[EXTRACT PROVIDED — start]

In April 1983 the Hull Truck Company made the Spring Street Theatre its home. Originally converted from St Stephen's church hall (the church itself had been bombed in the Second World War), this tiny 150-seat theatre space was known as The Hull Arts Centre where Hull playwright Alan Plater co-founded the Humberside Theatre in 1970. The theatre had closed in 1981. From 1983 it was known as the Hull Truck Theatre.

John Godber became artistic director in 1984 although at first he was unaware of how much the Hull Truck Theatre was struggling financially. He had been making a good living as a teacher but the idea of being able to produce some of his own works led him to accept the post. He wrote Up 'n' Under, a play about rugby league in Hull, which proved to be a success.

One of Hull Truck's most performed and famous plays is Godber's Bouncers. This celebrated its 30th anniversary in 2007 and was the final play to be performed before moving to a new venue.

==A new home in Ferensway==
In 2006 work had begun on a new 440-seat theatre in Ferensway, Hull, as part of the St Stephen's development. Specially built for the Hull Truck Company, funded by the Arts Council, Hull City Council and the European Regional Development Fund, the theatre was completed three years later at a cost of around £15 million.
The first production was Godber's play Funny Turns which opened on 25 April 2009.

Under the two-year tenure of artistic director Gareth Tudor Price, the Hull Truck Theatre hosted the launch of Hull's Larkin 25 Festival in June 2010, marking 25 years since the poet's death with 25 weeks of events. The launch included poetry from Mario Petrucci, a performance from the band All What Jazz (named after Philip Larkin's 1985 book) and provided the setting for the annual Philip Larkin Society Distinguished Guest Lecture, given that year by actor and dramatist Barrie Rutter.

The following month, following a review of Hull Truck's management structure, Paul Marshall became operations director and Andrew Smaje was appointed to fill the newly created role of chief executive to develop the theatre's programme and to entice new audiences. Smaje took up his role that October, moving on from a decade at the Theatre Royal, Bath.

[EXTRACT PROVIDED — finish]
[LISTED ENTRIES — start]

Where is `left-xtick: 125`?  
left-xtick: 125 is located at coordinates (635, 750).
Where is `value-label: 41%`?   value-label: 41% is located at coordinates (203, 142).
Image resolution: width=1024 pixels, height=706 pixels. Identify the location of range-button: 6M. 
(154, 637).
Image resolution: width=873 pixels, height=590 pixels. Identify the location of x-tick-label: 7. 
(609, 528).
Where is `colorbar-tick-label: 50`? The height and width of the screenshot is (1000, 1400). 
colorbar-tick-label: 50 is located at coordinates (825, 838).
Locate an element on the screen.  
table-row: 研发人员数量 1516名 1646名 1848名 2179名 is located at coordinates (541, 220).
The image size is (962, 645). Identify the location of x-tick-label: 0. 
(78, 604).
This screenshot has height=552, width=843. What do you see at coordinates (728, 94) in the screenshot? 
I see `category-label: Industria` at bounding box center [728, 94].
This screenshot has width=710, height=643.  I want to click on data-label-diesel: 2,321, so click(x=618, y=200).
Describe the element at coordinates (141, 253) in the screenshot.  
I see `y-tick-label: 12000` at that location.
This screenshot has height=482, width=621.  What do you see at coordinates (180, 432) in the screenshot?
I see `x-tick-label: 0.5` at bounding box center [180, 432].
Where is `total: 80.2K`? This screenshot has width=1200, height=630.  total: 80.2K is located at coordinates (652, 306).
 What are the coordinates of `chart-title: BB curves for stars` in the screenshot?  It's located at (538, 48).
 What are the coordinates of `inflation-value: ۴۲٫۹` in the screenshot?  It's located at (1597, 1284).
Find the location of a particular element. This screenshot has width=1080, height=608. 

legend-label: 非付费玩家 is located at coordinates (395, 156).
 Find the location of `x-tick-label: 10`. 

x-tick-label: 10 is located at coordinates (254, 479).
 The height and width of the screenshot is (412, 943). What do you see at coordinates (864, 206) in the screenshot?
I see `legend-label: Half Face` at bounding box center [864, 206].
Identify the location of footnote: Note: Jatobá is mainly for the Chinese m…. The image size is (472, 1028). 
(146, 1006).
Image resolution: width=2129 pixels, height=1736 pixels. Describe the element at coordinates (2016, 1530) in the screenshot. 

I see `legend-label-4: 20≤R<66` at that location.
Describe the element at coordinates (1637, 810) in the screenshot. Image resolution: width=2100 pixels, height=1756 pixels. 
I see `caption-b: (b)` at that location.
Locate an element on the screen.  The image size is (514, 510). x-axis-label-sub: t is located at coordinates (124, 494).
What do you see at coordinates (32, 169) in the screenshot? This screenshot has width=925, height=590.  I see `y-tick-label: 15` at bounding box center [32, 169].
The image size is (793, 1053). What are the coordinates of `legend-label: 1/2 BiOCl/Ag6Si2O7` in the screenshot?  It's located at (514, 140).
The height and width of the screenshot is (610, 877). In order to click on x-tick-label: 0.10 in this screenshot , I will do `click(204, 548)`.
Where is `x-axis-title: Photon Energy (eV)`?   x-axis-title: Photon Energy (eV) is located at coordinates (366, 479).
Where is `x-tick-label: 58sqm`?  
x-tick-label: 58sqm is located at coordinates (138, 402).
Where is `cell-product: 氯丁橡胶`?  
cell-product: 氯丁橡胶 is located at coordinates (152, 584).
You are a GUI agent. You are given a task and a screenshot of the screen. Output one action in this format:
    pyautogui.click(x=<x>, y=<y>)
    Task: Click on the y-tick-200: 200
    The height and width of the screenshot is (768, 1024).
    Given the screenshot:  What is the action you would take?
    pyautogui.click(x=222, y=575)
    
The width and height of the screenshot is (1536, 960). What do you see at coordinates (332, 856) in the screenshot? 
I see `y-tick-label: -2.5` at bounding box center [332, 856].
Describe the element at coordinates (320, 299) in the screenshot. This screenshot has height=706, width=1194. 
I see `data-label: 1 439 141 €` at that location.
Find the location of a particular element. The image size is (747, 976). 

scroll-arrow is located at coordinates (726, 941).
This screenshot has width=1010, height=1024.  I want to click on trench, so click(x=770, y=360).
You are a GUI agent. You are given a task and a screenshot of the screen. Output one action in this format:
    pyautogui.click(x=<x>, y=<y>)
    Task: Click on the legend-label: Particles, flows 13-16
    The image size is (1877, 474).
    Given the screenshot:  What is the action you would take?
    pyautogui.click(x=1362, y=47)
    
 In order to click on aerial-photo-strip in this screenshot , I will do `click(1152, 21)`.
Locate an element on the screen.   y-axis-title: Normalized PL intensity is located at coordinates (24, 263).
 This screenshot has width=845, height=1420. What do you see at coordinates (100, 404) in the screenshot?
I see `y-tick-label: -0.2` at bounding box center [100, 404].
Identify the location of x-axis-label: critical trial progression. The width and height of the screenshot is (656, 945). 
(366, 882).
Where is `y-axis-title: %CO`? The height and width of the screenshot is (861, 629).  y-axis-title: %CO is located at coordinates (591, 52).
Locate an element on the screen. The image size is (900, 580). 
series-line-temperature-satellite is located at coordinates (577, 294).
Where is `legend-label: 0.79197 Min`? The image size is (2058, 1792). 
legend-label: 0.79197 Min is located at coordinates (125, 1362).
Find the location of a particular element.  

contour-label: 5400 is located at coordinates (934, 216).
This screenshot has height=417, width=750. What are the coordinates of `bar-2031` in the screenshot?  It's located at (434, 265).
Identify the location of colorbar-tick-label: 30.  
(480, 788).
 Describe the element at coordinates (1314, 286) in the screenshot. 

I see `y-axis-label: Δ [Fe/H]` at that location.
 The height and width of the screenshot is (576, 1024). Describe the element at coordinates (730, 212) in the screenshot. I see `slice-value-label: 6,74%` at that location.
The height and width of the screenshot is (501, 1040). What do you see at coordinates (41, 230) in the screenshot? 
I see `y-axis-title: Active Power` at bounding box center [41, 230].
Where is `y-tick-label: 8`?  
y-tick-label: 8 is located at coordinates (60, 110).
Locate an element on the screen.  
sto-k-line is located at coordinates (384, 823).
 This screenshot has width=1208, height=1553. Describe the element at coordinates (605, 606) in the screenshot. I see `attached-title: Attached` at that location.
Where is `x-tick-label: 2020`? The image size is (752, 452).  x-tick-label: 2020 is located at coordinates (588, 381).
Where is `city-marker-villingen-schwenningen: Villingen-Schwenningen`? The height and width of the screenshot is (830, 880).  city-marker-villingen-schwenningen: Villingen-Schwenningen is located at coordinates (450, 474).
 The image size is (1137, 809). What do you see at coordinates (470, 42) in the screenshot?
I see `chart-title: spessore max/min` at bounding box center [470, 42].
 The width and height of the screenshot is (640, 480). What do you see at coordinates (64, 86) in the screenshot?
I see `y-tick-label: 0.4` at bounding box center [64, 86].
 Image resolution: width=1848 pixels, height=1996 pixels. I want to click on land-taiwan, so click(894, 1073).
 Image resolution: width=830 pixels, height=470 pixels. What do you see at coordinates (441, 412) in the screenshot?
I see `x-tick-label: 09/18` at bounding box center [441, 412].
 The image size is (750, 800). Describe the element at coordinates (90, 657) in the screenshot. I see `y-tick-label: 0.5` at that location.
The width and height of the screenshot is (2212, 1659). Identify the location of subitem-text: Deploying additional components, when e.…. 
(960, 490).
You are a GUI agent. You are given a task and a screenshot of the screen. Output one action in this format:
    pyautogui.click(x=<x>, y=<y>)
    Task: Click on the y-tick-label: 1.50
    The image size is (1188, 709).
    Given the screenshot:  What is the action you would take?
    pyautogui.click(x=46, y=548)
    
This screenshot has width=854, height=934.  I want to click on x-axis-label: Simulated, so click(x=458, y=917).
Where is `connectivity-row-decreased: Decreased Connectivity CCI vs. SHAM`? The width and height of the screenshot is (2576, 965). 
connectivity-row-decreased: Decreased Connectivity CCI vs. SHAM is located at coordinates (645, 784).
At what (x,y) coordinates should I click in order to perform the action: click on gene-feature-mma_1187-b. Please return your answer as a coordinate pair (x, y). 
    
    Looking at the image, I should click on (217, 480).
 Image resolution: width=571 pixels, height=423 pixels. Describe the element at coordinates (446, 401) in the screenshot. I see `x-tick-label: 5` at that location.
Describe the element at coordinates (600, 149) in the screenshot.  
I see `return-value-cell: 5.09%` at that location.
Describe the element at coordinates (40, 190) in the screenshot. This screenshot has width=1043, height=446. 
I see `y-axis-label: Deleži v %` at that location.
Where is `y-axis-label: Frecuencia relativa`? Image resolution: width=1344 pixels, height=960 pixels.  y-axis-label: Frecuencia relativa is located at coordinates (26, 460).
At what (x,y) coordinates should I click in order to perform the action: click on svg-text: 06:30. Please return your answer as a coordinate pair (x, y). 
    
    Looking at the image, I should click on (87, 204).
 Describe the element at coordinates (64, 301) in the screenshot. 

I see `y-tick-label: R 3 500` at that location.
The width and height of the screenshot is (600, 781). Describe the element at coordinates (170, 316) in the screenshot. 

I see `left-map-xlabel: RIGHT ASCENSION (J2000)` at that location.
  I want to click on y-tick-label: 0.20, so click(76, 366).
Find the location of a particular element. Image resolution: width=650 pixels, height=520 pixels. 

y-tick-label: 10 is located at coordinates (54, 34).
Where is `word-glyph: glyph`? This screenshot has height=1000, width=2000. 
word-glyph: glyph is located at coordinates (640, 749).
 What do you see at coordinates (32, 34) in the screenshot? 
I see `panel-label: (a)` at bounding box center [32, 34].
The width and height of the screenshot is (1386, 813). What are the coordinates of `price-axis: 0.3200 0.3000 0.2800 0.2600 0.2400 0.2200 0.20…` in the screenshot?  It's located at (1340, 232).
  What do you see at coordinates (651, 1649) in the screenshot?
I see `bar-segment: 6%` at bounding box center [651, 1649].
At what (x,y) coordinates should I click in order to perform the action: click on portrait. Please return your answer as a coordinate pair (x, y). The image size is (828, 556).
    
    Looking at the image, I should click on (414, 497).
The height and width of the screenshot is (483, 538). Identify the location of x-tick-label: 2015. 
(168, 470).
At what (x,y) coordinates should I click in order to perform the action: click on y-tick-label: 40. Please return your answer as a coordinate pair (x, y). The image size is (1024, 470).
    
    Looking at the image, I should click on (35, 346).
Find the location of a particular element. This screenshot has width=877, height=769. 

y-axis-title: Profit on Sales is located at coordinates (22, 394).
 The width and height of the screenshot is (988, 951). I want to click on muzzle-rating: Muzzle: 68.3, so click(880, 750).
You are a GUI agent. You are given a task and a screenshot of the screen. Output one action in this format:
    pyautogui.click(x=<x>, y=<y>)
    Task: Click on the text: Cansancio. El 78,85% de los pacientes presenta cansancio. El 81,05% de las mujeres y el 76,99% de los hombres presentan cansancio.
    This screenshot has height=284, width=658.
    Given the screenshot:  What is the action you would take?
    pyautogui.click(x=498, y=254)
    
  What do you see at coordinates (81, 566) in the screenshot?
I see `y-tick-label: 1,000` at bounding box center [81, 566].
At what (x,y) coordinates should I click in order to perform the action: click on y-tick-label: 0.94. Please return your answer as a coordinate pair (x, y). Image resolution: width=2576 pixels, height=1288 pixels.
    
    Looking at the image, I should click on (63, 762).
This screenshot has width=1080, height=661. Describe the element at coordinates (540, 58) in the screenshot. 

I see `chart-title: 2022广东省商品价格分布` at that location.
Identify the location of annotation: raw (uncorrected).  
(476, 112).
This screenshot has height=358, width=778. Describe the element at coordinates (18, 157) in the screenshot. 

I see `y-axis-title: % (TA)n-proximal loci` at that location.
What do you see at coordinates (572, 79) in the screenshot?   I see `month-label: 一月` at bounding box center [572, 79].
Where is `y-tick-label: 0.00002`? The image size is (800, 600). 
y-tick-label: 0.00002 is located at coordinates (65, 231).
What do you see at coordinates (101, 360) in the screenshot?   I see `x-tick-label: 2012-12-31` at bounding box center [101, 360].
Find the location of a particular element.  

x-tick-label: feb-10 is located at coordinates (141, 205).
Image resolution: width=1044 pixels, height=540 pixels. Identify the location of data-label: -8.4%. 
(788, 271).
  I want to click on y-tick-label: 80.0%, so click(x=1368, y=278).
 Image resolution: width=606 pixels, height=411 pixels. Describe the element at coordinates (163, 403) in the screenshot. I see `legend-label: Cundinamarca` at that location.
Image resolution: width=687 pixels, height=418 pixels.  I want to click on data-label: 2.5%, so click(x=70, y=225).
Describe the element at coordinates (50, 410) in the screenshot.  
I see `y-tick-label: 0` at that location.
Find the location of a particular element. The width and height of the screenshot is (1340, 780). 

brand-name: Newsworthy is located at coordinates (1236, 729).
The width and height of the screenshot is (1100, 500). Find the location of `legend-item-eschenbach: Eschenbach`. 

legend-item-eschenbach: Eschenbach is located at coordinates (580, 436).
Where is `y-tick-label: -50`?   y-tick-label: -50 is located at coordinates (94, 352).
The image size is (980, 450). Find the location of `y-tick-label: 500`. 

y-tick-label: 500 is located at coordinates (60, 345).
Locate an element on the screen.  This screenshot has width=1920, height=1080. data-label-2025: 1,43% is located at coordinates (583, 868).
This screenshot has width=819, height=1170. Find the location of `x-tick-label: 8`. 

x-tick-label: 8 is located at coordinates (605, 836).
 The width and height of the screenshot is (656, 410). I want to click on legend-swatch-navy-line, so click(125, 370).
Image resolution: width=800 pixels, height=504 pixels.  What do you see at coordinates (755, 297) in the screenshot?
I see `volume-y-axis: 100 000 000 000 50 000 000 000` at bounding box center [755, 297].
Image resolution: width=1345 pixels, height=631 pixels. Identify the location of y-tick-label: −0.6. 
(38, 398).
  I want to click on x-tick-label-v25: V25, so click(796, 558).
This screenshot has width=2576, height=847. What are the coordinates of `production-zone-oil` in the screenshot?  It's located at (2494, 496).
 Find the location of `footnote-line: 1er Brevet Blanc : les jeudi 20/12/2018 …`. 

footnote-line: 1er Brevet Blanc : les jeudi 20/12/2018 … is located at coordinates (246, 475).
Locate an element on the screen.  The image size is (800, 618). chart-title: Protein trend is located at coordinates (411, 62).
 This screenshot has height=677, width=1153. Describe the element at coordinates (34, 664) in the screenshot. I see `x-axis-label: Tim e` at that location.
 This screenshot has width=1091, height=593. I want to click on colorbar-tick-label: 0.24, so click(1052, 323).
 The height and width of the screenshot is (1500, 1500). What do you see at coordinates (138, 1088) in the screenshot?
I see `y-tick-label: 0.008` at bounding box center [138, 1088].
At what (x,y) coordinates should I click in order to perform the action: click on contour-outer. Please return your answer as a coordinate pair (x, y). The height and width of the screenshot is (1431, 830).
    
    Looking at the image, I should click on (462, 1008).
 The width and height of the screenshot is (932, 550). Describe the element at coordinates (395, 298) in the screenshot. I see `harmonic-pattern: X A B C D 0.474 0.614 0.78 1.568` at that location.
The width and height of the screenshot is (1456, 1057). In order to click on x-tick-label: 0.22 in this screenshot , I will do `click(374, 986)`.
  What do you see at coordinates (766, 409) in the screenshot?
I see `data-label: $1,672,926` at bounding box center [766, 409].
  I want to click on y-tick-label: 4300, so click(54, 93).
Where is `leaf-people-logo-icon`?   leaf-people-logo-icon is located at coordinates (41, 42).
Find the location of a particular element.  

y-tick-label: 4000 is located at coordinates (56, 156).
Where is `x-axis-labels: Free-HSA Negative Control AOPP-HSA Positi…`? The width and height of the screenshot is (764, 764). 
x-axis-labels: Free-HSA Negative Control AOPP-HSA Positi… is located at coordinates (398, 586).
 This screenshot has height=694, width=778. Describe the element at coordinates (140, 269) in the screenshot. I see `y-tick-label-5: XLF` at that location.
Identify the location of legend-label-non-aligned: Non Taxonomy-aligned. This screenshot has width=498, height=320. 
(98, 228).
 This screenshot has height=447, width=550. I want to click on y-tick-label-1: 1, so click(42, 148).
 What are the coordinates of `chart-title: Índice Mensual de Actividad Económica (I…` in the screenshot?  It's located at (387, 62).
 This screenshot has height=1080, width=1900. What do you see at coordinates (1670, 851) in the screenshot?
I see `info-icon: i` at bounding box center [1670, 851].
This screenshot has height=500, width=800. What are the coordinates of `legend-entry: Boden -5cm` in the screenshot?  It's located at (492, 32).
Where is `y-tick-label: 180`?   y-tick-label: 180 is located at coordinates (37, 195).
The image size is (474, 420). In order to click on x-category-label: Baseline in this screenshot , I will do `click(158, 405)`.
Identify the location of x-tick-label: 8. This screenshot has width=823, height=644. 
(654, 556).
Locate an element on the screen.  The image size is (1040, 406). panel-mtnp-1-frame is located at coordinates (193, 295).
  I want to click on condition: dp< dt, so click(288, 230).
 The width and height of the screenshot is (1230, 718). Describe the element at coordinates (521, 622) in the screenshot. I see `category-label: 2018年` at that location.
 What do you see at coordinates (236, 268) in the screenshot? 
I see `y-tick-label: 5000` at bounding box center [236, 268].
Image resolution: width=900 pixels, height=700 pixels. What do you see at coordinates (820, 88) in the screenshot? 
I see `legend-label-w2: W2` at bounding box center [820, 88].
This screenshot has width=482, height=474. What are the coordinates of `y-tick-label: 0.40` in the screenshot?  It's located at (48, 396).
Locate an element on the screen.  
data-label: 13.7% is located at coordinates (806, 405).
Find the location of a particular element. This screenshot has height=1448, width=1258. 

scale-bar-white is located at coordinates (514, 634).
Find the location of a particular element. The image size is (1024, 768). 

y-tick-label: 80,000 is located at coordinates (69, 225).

[LISTED ENTRIES — finish]

### REQUIREMENT 1
In the Hull Truck Theatre history, what production opened the new theater in Ferensway?
### REQUIREMENT 2
Write the next part of the Hull Truck Theatre history, picking up after its last sentence.

### ANSWER SECTION 1
Godber's play Funny Turns, which opened on 25 April 2009.

### ANSWER SECTION 2
==Notable seasons==
===40th anniversary celebrations===

In 2012, Hull Truck Theatre celebrated its 40th birthday. This year's production included a revival of the play Once Upon a Time in Wigan starring Craige Els, the premiere of Matt Hartley's Sixty Five Miles with Ian Bleasdale, a new production of Krapp's Last Tape by Samuel Beckett and a UK tour of DNA by Dennis Kelly, starring James Alexandrou

Mike Bradwell, who had gone on to be Artistic Director at the Bush Theatre (1996–2007), returned to Hull Truck in March 2012 to perform excerpts from the early Hull Truck shows in celebration the 40th anniversary of the company's formation. He was joined by fellow performers from those days – the original Truckers – John Lee, Steve Halliwell, Dave Greaves, Alan Williams, Cass Patton, Rachel Bell, Mary East, Pete Nicholson, David Ambrose, Steve Marshall and David Hatton.

Later that year the company received a TMA nomination for The Renee Stepham Award for Best Presentation of Touring Theatre. Touring productions that year included The Lady in the Van by Alan Bennett, DNA by Dennis Kelly and The Strange Case of Dr Jekyll and Mr Hyde adapted by Nick Lane.

In October 2012 Hull city centre was awarded Purple Flag status for the quality of the city's nightlife. The Association of Town Centre Management praised Hull Truck Theatre in particular "for its outstanding contribution" to entertainment for city centre users.

In January 2013 Hull Truck Theatre were nominated for Best Visiting Production at the Manchester Theatre Awards for DNA by Dennis Kelly.

In April 2013 Mike Bradwell returned to direct for the company for the first time in over 30 years, directing the world premiere of Queen of the Nile by Tim Fountain.

In May 2013 Mark Babych was appointed artistic director of the company.

In April 2014, it was reported that the theatre had received £400,000 in grants from Arts Council England and Hull City Council.

In November 2015, Hull Truck Theatre won the Welcome to Yorkshire White Rose Awards' Arts and Culture award for their contribution to the planning of Hull UK City of Culture 2017.

In November 2017, Hull Truck Theatre won the Welcome to Yorkshire White Rose Awards' Arts and Culture award for the second time.

In November 2019, Hull Truck Theatre won the Welcome to Yorkshire White Rose Awards' Arts and Culture award for the third time. In 2019 Hull Truck Theatre also took home the Silver Award for Accessible and Inclusive Tourism at the White Rose Awards.

===Hull UK City of Culture 2017===

Hull Truck Theatre delivered its 'Year of Exceptional Drama programme' for Hull UK City of Culture 2017, working with partners including the Royal Shakespeare Company, Northern Broadsides and the Market Theatre of Johannesburg.

In June 2017, Hull Truck Theatre were shortlisted for the Welcome to Yorkshire White Rose Awards' Arts and Culture award for their Year of Exceptional Drama programme for Hull UK City of Culture 2017.

In September 2017, Hull Truck Theatre were nominated for the Achievement in Marketing/Audience Development award at the UK Theatre Awards.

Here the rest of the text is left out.